In the same year, the Schengen Agreement was signed, allowing citizens of any nationality to travel freely between Belgium, Germany, Spain, France, Luxembourg, the Netherlands and Portugal without passports. In 1997, the Treaty of Rome was revised to form the Treaty of Amsterdam. In 1999, the Euro was officially introduced for commercial and financial transactions. 2000s The Euro was finally in the EU market in 2002, and this was a benchmark for international economic policies. A major legislation that occurred during the decade was the Treaty establishing the European Constitution.

It created the motion to elect a European Prime Minister, however, it was not ratified because it needed all 25 member countries to agree, but France and the Netherlands voted No. Another treaty, the Treaty of Lisbon, was signed to amend the previous treaties. New Governance and the European Union An international government model such that of the European Union's was deemed to be a governance that is most likely impossible, and yet the emergence of the international collective mode of governance from the EU proved its possibility.

Although the means to which how the EU governs is yet to be ironed out to prohibit questions and oppositions, the significant impacts of the EU to the world has lead to the rise of the idea of new governance. The EU political system is plagued with performance problems, in terms of decision-making and democracy, thus catalyzing the need for the research on the new modes of governance to transform its current mode of leadership and political system to one which is suitable for an international setting.

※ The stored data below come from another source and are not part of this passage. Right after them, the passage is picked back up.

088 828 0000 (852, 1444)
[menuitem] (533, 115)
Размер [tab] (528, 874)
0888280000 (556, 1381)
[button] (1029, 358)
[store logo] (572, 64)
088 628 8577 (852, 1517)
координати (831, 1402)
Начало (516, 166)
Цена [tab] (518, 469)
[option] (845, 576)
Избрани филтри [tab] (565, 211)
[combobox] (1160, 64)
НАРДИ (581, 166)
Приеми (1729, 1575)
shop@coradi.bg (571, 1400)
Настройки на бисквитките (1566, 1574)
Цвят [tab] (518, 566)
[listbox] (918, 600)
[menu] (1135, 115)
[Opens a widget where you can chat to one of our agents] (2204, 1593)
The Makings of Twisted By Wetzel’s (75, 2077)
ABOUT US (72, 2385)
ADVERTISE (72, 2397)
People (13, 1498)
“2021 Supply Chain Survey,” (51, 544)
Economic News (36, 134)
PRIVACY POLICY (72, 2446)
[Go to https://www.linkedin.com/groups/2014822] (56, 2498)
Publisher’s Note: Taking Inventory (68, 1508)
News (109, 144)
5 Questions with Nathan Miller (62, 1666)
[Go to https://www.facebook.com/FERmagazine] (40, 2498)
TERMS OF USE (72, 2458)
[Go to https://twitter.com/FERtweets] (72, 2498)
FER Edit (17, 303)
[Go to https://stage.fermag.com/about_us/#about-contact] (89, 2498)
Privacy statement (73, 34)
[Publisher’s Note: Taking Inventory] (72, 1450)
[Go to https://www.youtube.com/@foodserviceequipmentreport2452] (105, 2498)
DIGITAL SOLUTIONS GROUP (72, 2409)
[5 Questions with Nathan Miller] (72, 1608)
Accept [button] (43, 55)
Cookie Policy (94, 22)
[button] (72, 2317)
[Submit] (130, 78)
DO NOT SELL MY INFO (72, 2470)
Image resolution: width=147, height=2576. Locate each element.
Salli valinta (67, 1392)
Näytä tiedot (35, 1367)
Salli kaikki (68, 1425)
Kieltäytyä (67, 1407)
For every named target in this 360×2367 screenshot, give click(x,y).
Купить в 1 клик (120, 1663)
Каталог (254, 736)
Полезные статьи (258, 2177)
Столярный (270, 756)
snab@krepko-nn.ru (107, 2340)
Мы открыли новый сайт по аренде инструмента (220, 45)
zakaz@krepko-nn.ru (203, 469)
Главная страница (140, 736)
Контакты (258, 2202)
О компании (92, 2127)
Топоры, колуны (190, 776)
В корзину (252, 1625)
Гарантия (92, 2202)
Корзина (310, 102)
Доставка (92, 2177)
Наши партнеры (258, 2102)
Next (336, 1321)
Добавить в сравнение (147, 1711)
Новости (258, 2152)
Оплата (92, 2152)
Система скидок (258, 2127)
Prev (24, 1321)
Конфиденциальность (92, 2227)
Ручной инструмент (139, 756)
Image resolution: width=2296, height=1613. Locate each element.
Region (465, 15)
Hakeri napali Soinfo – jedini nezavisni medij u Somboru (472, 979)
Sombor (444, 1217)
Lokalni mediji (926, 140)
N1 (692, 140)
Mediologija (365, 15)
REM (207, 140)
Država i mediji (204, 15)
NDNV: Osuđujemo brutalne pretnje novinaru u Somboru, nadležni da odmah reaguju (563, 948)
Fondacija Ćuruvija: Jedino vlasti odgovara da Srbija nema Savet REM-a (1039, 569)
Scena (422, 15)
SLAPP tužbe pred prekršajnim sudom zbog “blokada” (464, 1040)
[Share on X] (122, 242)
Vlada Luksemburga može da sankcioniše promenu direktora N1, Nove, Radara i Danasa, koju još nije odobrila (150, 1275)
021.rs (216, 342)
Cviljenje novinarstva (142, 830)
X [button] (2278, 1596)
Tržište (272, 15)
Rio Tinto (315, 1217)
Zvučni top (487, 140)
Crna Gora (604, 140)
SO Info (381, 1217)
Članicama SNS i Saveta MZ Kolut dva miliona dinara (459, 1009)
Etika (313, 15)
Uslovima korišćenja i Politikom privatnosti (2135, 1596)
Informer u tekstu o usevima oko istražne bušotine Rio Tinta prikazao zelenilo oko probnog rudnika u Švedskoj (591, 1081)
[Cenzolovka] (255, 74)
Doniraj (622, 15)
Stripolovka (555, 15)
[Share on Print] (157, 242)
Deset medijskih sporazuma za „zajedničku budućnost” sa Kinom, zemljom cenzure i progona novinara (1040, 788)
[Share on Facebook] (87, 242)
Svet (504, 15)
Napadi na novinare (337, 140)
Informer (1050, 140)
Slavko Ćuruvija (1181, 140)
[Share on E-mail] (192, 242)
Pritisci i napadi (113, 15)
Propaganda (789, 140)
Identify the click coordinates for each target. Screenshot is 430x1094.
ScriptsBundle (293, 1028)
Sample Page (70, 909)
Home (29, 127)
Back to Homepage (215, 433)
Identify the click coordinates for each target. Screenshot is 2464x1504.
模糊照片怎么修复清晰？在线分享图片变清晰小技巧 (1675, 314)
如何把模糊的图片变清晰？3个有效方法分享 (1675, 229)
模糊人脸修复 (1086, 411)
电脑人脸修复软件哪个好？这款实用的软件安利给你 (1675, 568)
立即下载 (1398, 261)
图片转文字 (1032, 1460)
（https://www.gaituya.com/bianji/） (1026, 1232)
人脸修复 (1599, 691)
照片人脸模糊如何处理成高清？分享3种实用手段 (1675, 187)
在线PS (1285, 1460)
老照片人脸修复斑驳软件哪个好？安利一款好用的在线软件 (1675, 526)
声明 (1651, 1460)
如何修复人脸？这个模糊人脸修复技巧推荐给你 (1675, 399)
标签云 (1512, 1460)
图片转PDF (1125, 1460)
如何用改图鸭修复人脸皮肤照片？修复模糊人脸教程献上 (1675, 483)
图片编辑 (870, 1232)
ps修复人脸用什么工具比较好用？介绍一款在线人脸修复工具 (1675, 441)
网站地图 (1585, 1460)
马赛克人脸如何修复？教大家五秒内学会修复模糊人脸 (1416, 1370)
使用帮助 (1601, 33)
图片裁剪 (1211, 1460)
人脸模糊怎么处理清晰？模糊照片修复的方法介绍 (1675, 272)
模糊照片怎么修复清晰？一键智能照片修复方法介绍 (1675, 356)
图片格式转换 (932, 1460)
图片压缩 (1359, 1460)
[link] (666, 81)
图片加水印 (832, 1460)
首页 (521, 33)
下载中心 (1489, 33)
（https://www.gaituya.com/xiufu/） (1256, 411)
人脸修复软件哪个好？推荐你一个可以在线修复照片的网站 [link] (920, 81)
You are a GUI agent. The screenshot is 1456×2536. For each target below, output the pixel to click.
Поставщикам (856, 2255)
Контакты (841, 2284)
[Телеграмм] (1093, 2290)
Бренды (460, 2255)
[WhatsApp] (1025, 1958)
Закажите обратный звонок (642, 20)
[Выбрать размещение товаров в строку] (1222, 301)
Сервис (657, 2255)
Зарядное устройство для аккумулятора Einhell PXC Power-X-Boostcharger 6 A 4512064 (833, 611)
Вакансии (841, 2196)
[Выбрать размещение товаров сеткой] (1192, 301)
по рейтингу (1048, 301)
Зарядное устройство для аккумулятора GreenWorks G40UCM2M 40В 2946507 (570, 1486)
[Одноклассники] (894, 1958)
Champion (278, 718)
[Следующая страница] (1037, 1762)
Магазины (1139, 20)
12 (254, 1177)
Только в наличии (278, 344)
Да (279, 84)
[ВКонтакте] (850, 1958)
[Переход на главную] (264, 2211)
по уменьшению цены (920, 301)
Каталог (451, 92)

The means to which this is achieved is through massive consultation, and participation of the private sector for its policy formulation. The idea of new governance does not signify “the return” of the intergovernmental model; the rise of the new governance indicate its continuity. The idea of an intergovernmental model has long been established, along with the conception of EU and other major international organizations, however, it coming to force has not been constituted.